Streetcar and bus transit operator

Connecticut Railway and Lighting Company was a streetcar and bus transit operator serving the region around Bridgeport, Norwalk, Derby, New Britain and Waterbury, Connecticut. It was formed in 1901 by United Gas Improvement Company of Philadelphia to manage the streetcar operations of the Connecticut Light and Power Company, which at the time included Central Railway and Electric Company, Norwalk Street Railway, and the Waterbury Traction Company. The newly formed Connecticut Railway and Lighting acquired Bridgeport Traction Company, Derby Street Railway, Milford Street Railway, Shelton Street Railway, Meriden, Southington and Compounce Tramway Company, and the Cheshire Street Railway. Connecticut Railway and Lighting was leased to the Consolidated Railway and in turn the Connecticut Company between 1906 and 1936. Streetcar operations were discontinued in 1937 when all lines were converted to bus. Transit operations continued until 1972, when all remaining bus operations were suspended and taken over by Connecticut Transit, except in Bridgeport- by the Greater Bridgeport Transit District in 1975.

==Early history (1895–1906)==
Founded in 1895 was the Gas Supply Company, it was authorized by legislature to manufacture and distribute gas fuel throughout Fairfield County, Connecticut. The name of the Gas Supply Company was changed in 1899 to Connecticut Lighting and Power Company, and its authority expanded to generating and distributing electricity.
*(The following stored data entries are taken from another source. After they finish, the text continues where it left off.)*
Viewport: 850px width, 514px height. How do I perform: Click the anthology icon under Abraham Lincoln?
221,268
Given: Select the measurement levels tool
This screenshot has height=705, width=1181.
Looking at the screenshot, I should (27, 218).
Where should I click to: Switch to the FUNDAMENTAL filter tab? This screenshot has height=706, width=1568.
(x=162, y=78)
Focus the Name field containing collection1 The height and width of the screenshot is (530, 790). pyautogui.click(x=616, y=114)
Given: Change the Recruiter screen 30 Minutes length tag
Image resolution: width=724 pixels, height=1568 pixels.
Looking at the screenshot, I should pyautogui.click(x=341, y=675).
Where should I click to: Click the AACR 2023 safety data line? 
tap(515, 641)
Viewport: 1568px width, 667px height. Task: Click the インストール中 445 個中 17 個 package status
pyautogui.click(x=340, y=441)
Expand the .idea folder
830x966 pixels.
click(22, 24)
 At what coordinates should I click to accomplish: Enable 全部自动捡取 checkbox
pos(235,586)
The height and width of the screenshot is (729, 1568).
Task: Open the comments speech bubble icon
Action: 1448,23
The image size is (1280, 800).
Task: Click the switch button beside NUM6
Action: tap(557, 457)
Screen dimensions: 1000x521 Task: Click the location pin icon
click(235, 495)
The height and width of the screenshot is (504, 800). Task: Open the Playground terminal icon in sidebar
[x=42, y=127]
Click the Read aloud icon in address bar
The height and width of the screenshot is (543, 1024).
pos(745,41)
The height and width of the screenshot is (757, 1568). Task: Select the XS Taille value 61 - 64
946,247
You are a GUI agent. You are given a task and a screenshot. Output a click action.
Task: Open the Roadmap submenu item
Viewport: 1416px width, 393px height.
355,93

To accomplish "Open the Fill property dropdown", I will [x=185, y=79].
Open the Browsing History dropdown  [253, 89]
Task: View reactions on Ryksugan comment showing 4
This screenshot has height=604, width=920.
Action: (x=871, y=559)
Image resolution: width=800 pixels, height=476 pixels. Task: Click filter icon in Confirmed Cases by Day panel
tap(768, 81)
In 1901, the name was changed to Connecticut Railway and Lighting Company. A number of streetcar and electric utility companies were acquired during the intervening years, building up a large system in the Naugatuck Valley and surrounding region. All of the property controlled by CR&L was leased to the Consolidated Railway in 1906, which in turn was leased to the Connecticut Company.

==Connecticut Company control (1906–1936)==
In 1906 the CR&L streetcar lines were leased to the Connecticut Company, a subsidiary of the New York, New Haven and Hartford Railroad created to control and operate the majority of electric trolley lines across the state. When the New Haven entered receivership, the Connecticut Company leases were cancelled in 1936 for lack of payment.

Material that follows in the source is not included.